• **Source**
>>>>

Divestment and beyond

“What do we want? Fossil fuel divestment! When do we want it? Yesterday!”

The chants of over 200 students echoed around Simcoe Hall and up to the second floor, where the University of Toronto’s governing council was meeting; one of the administrators peeked out at the crowd and closed the blinds. Eight days earlier, on March 30, 2016, the university president had announced that the university would not be divesting from fossil fuels. Students were livid: president Meric Gertler had gone against his own advisory committee’s recommendation to divest and had chosen to put profit over students’ futures. Organizers with UofT350, the campus group behind the divestment campaign, were especially indignant. We had followed the university’s policy on divestment, submitted a brief making our case, and built widespread support on campus (even from the president’s own advisory committee), yet it wasn’t enough.

For divestment, the question was: are you with them, the fossil fuel corporations frying the planet, or are you with us, the students fighting to protect it?

Five years later, in a letter to the U of T community, president Gertler announced that the university would finally be divesting its $4 billion endowment fund from fossil fuels. The announcement mimicked much of the divestment campaign’s messaging, citing the urgency of the climate crisis, the need for substantive and symbolic actions, the moral obligation to divest, and the impact a large institution like U of T can have when doing so. Still, when mainstream media covered the announcement, they largely failed to mention how nearly a decade of student organizing made such a decision possible.

As two former UofT350 organizers active during the campaign from 2015 to 2016, we recognize and celebrate the efforts that were made by organizers before and after us to compel the university to divest. We also believe that there is much to learn from student organizing at U of T, both when building strong divestment campaigns elsewhere and when organizing within the climate justice movement in general.

Setting the agenda, creating a moral crisis

Through the fossil fuel divestment campaign, UofT350 set a new agenda for campus climate action. The goal was to get our university to make a bold and public statement on the climate crisis by taking its money out of the industry fueling that crisis. It would be an act of institutional leadership, raising the stakes for climate action globally for years to come.

Organizers characterized investment in fossil fuels as a moral crisis. The turn to morality will be familiar to those trained in “momentum style” organizing: it is a method of “driv[ing] a wedge into the public’s moral conscience” and asking them to pick a side. For divestment, the question was: are you with them, the fossil fuel corporations frying the planet, or are you with us, the students fighting to protect it?

Organizers positioned the university as a key institutional actor with a moral responsibility to divest and situated students as critical agents capable of making that happen.

<<<<

• **Exercise 1**
Rewrite the passage of the divestment article, everything from "Setting the agenda, creating" down to "years to come.", with "bold and public statement" swapped for "clear and public statement".
• **Exercise 2**
According to the divestment article, how large is the endowment fund that U of T announced it would divest from fossil fuels?
• **Exercise 3**
In the divestment article, condense the paragraph beginning "Through the fossil fuel divestment campaign" into a shorter version that keeps its main facts.

Data items
>>>>

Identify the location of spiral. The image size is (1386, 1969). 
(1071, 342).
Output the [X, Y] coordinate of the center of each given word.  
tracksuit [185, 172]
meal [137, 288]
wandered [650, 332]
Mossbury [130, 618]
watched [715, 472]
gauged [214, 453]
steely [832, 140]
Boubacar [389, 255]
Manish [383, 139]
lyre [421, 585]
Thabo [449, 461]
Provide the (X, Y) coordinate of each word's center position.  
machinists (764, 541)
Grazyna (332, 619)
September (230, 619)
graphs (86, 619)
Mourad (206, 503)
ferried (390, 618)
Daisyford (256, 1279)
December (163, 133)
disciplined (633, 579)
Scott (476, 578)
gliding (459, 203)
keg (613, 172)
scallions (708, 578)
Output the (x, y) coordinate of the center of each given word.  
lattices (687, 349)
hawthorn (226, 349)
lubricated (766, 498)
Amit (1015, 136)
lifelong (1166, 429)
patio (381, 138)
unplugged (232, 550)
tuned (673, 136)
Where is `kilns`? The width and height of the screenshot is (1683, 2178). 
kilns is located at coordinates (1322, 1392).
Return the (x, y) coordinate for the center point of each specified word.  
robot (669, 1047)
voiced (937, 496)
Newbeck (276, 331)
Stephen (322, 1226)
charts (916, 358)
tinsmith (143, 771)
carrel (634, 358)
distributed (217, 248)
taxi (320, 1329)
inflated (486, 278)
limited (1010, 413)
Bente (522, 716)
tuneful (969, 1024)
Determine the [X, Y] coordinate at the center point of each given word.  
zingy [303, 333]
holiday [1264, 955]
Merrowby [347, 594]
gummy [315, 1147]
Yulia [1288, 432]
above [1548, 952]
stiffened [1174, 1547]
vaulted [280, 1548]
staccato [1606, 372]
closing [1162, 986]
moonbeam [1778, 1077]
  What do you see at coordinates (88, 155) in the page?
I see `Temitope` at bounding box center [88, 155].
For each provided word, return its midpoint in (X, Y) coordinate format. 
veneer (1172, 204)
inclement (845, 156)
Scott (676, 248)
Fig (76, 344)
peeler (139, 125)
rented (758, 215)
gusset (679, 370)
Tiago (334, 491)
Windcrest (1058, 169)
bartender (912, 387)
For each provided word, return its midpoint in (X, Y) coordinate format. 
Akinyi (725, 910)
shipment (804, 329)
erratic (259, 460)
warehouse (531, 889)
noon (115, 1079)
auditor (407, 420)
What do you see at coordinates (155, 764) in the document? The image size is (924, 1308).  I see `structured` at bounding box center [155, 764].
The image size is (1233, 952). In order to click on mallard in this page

<<<<

• **Output 1**
Setting the agenda, creating a moral crisis

Through the fossil fuel divestment campaign, UofT350 set a new agenda for campus climate action. The goal was to get our university to make a clear and public statement on the climate crisis by taking its money out of the industry fueling that crisis. It would be an act of institutional leadership, raising the stakes for climate action globally for years to come.

• **Output 2**
$4 billion.

• **Output 3**
With its divestment campaign, UofT350 set a new campus climate agenda. It pushed the university to pull its money out of the fossil fuel industry as a bold public statement on the climate crisis. This act of institutional leadership would raise the stakes for climate action worldwide for years.